Katolicyzm był wtedy i jest dzisiaj atakowany z dwóch stron. Jedna to jawnie antyklerykalna, skrajnie nihilistyczna, druga udaje zatroskanie i wskazuje na konieczność "reform"; pierwsza atakuje z zewnątrz, posługuje się drwiną, kpiną i bluźnierstwem, druga występuje z punktu widzenia wewnętrznej opozycji, służy radą, proponuje konieczne zmiany, promuje "oświecone" rozwiązania, otwiera zamknięte bramy obskuranckiego Kościoła, aby wpuścić doń więcej światła i tlenu. To właśnie takie nuty tak fałszywie dźwięczały mi w tekście Jana Józefa Szczepańskiego z połowy lat 70. zeszłego stulecia, wieku dwóch antychrześcijańskich totalitaryzmów - hitlerowskiego i stalinowskiego. Autor "Świętego" uświęcił, ale i prześwięcił swojego bohatera.                    
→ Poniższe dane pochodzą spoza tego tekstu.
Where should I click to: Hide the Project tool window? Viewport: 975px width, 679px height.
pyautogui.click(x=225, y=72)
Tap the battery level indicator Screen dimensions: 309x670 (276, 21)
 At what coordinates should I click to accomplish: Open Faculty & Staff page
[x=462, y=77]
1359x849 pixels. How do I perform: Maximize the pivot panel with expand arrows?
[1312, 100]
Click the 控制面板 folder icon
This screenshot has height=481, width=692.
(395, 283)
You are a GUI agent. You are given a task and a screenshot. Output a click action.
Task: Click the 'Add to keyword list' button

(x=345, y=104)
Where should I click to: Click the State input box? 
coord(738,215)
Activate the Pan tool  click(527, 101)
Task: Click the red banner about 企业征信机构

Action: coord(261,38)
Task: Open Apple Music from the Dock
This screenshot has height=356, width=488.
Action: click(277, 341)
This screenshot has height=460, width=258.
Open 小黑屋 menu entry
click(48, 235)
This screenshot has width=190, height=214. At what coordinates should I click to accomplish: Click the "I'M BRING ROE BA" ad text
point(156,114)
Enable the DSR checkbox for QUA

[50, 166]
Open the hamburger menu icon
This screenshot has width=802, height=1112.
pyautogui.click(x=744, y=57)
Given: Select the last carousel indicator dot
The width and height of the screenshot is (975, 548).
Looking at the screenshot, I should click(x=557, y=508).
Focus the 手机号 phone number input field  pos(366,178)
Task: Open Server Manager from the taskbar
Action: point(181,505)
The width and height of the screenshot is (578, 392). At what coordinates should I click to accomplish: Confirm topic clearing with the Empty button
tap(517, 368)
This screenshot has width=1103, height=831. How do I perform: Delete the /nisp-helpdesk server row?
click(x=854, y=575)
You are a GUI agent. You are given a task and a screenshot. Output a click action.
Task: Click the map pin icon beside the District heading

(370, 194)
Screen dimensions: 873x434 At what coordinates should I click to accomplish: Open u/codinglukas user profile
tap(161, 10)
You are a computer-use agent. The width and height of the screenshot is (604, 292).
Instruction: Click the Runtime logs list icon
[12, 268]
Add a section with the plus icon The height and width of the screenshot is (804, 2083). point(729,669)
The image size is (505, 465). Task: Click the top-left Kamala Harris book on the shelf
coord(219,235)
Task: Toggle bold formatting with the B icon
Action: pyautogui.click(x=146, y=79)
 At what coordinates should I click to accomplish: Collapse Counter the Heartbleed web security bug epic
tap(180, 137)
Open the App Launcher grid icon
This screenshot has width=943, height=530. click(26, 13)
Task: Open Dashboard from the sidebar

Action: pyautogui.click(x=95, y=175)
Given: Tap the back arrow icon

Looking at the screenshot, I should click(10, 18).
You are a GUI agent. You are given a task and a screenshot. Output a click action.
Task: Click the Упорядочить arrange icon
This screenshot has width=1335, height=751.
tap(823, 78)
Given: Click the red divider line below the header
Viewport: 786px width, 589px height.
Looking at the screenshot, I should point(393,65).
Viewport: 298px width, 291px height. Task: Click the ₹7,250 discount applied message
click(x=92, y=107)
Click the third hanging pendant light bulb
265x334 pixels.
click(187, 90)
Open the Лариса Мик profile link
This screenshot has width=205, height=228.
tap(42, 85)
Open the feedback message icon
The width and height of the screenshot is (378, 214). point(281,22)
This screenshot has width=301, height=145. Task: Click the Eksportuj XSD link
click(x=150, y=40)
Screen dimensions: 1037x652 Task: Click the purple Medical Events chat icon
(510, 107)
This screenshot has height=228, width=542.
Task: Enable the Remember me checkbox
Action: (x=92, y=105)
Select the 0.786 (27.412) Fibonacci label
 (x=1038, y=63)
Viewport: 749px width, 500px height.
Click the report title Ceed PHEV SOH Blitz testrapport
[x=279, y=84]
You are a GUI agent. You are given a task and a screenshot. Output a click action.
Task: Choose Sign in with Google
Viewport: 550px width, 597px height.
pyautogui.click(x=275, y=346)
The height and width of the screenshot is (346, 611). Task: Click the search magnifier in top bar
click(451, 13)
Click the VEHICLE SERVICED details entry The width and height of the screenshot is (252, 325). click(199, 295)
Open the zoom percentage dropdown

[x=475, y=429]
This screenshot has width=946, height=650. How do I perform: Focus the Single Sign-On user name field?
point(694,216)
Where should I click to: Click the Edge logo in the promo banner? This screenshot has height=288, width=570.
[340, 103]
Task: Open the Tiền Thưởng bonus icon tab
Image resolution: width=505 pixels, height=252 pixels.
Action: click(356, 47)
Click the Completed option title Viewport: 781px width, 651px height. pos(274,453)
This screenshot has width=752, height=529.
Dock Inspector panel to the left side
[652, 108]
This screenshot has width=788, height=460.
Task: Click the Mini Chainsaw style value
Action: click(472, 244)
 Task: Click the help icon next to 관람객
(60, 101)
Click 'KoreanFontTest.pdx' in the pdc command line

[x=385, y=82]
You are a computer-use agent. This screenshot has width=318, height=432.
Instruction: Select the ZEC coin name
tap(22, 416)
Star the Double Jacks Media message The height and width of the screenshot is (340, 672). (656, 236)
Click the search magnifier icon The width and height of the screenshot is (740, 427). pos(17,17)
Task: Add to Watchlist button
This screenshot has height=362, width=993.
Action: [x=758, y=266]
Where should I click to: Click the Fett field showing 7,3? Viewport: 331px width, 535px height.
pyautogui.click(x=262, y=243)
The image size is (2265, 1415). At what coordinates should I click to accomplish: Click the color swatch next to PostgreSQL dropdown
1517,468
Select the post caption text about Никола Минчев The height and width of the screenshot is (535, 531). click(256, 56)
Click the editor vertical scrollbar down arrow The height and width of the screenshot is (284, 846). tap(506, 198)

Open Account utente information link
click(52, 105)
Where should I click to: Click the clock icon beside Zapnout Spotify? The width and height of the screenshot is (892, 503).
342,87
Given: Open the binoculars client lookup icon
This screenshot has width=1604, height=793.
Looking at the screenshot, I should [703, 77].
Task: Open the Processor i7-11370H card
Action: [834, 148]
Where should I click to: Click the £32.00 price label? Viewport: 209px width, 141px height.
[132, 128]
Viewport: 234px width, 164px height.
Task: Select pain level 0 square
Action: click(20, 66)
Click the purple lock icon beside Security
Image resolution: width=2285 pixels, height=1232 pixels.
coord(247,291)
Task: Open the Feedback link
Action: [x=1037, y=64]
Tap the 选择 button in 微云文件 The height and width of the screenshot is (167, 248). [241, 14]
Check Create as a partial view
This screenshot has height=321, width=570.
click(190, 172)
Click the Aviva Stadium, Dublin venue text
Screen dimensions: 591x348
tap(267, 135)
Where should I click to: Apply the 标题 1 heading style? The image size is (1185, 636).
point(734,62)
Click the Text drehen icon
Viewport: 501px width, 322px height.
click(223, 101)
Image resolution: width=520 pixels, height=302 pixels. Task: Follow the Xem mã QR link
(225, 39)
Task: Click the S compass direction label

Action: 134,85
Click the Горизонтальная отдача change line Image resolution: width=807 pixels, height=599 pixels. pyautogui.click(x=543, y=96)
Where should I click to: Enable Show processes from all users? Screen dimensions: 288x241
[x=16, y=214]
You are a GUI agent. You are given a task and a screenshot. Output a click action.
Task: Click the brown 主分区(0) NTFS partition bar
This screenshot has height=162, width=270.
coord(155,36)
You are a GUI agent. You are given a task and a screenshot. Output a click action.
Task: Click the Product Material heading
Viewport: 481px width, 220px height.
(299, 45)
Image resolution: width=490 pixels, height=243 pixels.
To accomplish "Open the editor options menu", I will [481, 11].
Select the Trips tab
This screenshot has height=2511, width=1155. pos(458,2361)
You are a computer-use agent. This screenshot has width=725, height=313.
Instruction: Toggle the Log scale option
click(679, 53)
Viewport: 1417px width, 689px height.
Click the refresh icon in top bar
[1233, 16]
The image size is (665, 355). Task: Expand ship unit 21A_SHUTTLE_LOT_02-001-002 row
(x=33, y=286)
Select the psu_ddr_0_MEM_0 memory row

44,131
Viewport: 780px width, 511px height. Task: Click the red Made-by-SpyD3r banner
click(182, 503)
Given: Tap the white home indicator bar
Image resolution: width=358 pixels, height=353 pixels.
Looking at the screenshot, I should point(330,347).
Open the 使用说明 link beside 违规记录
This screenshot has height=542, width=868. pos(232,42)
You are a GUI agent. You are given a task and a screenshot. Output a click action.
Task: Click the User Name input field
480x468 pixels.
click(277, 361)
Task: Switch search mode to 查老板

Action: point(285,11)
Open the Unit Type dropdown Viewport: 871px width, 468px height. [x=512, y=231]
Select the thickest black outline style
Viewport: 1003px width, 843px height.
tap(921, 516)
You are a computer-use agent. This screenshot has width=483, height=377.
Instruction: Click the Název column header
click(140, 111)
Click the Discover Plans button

Sceptycyzm to oczywiście prawo współczesnego pisarza, który jak większość jego "oświeconych" koleżanek i kolegów po piórze woli uchodzić w towarzystwie za zimnego agnostyka, umiarkowanego liberała oraz zatroskanego humanistę niż za religijnego radykała, szaleńca bożego czy maryjnego prostaczka. Krytyka ludowej maryjności Kolbego, jego "antyżydowskiej" publicystyki i antymasońskich "obsesji" wydaje mi się jednak literacką łatwizną, skrywającą prawdziwe intencje. Tak się dziwnie składa, że ci wszyscy wrażliwi "oświeceniowcy" w typie nieżyjącego Jana Józefa Szczepańskiego oraz wciąż czynnego Jana Tomasza Grossa, zawsze wyciągają takie prostackie wytrychy. Nie są w stanie znaleźć prawdziwego klucza do postaci św. Maksymiliana?            

Antysemityzm, ludowy katolicyzm, mieszanie się do polityki, nieuprawnione ambicje, finansowe plany, gospodarcze projekty, medialna działalność - to siedem świeckich grzechów głównych świętego z Niepokalanowa. Podejrzewam, ba! wierzę w to, że Rajmund Kolbe ze świętą cierpliwością nadal znosi te ataki. Maksymilian po ludzku miłuje każdego krytyka: miłością bezwzględną, maksymalną. Nie musi niczego udowadniać. Miłość cierpliwa jest, łaskawa jest, Miłość nie zazdrości, nie szuka poklasku, nie unosi się pychą; nie dopuszcza bezwstydu, nie szuka swego, nie unosi się gniewem, nie pamięta złego; nie cieszy się z niesprawiedliwości, lecz współweseli się z prawdą. Niewierzący w Ewangelię mogą to jakoś inaczej wyrazić.